If a player chooses to remain green, then they get to use the CC immunity, I am not understanding what the point you're making is here? Are you saying that it is unfair that some classes would be better at chasing down non-combatants than others? All of those CCs are useless against green players in my suggestion for the active CC immunity, so in that aspect all classes would be on the same playing field if they are trying to kill a non-combatant for some reason. I would expect some classes are better at chasing than others regardless of that, and thats due to class roles being better at certain things than other. High mobility classes will excel at chasing than those who aren't. And mount types would also play a role as well I assume. So yea, Against CC immune green players, all pursuing classes are equal in terms of not being able to CC. The only differences in that case are mobility and dps due to roles.
As I have said, the one who is initiating shouldnt have that ambush automatically diminished. Just provide each class with abilities and cooldowns that could potentially balance that situation. You get to counter attack, and the attacker never has to be told "nah you cant do that yet".
In chess, both players have their full toolkits even when one player gets to go before the other. The player who goes second is still fully capable of winning with the tools available to them. The player playing white isn't told that they cant move their knight up until one of their pawns are taken by the player playing black.

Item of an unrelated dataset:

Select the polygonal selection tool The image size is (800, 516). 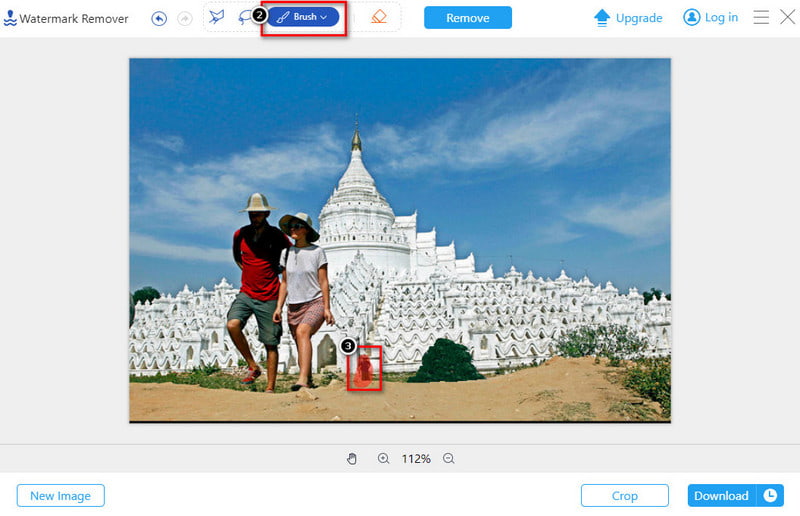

Yes, pulling off an ambush gives you the initiative, as it is supposed to do. You as a player are supposed to keep an eye out so this doesnt happen to you, though you wont always succeed in preventing it. You can just as easily turn the tables on the attacker if you detect them beforehand. You can also choose to commit to running away if you feel that you're being overwhelmed. This is part of what PvP is. Your issue with a player having an advantage after earning said advantage is not objective. You dont want to be ambushed. I will say that me wanting an ambushing attacker to also not be guaranteed a kill is also subjective, but I think we both agree there. What is objective, is that preventing players from using their full skillkits just for playing the game, is bad. A near same solution to what you are asking is the balancing I mentioned, allowing players to fight back, without preventing attackers from using parts of their skillsets automatically.
In regards to chasing players down, if they do get caught and killed, corruption does its job in that case. Killing a green is not prohibited, nor discouraged. You get rewarded for doing so at the cost of corruption. Excessively doing this is discouraged, and that is represented with increased corruption effects, handling that entire issue. The CC immunity gives greens who wish to run the chance to get away, not the guarantee. Otherwise those greens wouldn't have risk themselves if they were always guaranteed an escape.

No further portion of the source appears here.